A student worker holding a chicken.

Flyer Farm offers hands-on learning opportunities for students.

For Kissell, knowing the produce is giving back to community members who might not have enough to eat is especially meaningful.

“It’s really nice,” Kissell said. “I’m putting in all this time, and knowing that this is going to people that need food, it’s better than just knowing that it goes to waste or to a store, just for it to sit there on a shelf. This is going to a food bank that’s getting prepped for meals, and those meals are going out to people that truly need it and want it.”

In addition to helping local community members, the farm provides University of Dayton students with Federal Work-Study jobs and allows for hands-on learning.

Steven Kendig, the university’s executive director of energy utilization and environmental sustainability, who oversees Flyer Farm’s operations, said the farm began after students expressed interest in urban agriculture and composting and now provides experiential learning opportunities. Student employees come from a variety of academic disciplines and some have never had a job before, so the farm offers them hands-on agricultural experience, he said.

“The whole reason that we were doing this was to demonstrate how you could take a site like a tennis court and build an urban agriculture site that was productive,” Kendig said. “So if you could do it on a tennis court, you could do it on a corner lot, or anywhere, and that’s what we try to do.”

The farm also has a new collaboration with nearby Sinclair Community College’s English as a Second Language program: It plans to dedicate garden space to immigrant and refugee students to allow them to grow vegetables native to their home countries. Two student interns from the community college’s horticulture program are working at Flyer Farm for the summer.

In the weeds: Flyer Farm’s operations pay for themselves, and outside donors have contributed by buying equipment, chicken feed and trees.

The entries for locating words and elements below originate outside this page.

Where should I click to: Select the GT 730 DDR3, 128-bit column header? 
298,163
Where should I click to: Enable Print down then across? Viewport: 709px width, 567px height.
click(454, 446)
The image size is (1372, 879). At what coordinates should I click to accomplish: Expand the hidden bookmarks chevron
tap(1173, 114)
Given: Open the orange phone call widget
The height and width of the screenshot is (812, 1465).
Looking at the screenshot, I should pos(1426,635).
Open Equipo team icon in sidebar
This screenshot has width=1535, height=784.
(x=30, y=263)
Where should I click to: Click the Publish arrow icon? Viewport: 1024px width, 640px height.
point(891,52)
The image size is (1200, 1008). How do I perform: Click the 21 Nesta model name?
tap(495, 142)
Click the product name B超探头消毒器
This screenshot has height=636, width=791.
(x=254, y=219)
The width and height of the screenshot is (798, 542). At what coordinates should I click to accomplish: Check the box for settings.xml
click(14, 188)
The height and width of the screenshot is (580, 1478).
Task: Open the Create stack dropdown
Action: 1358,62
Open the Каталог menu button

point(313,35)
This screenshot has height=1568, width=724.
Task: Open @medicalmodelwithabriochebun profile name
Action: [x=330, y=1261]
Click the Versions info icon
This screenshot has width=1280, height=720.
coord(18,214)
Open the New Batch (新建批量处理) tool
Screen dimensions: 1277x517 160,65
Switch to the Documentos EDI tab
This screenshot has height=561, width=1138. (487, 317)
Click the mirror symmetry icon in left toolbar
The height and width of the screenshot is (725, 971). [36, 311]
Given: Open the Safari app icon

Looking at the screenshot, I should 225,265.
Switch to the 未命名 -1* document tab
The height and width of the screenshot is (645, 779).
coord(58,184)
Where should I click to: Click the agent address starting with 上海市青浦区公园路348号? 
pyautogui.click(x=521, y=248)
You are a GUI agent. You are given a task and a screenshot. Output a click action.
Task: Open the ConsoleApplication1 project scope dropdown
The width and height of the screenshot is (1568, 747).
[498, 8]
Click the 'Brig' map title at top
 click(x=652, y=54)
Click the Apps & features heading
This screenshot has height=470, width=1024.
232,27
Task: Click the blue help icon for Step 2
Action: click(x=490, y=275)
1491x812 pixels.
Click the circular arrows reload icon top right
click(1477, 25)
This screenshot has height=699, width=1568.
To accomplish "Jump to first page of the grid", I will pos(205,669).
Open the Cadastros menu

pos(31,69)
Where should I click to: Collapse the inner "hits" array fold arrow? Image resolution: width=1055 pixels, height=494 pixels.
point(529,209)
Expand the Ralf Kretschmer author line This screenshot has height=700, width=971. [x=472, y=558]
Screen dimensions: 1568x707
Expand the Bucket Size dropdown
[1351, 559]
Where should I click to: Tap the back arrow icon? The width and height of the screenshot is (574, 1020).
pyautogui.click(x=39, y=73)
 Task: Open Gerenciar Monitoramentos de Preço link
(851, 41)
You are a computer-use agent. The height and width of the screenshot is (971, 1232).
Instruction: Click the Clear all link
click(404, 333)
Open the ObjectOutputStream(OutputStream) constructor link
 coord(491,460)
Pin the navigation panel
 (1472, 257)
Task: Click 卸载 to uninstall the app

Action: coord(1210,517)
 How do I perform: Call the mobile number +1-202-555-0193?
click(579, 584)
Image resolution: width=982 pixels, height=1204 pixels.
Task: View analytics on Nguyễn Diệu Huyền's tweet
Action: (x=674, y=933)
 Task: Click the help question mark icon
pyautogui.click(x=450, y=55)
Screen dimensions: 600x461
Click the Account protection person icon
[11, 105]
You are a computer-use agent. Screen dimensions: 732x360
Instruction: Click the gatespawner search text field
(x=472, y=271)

The Hanley Sustainability Institute on the university’s campus provided initial funding for tools, Kendig said. The farm has also received grant funding through the Environmental Protection Agency, Montgomery County Solid Waste District and PepsiCo.

“Everything we do, we try to do as efficiently and low cost as possible, and with some donors, we get by,” Kendig said.

The composting initiative saves the University of Dayton’s dining services about $30,000 a year in disposal costs, while honey sales at the bookstore cover the cost of keeping the bees, Pant said.

The farm’s success has also drawn attention from other institutions. Officials from other universities, including Miami University and the University of Cincinnati, have visited Flyer Farm to study and replicate its model. Representatives from Columbus also brought residents to evaluate the farm’s environmental impact before endorsing a local version.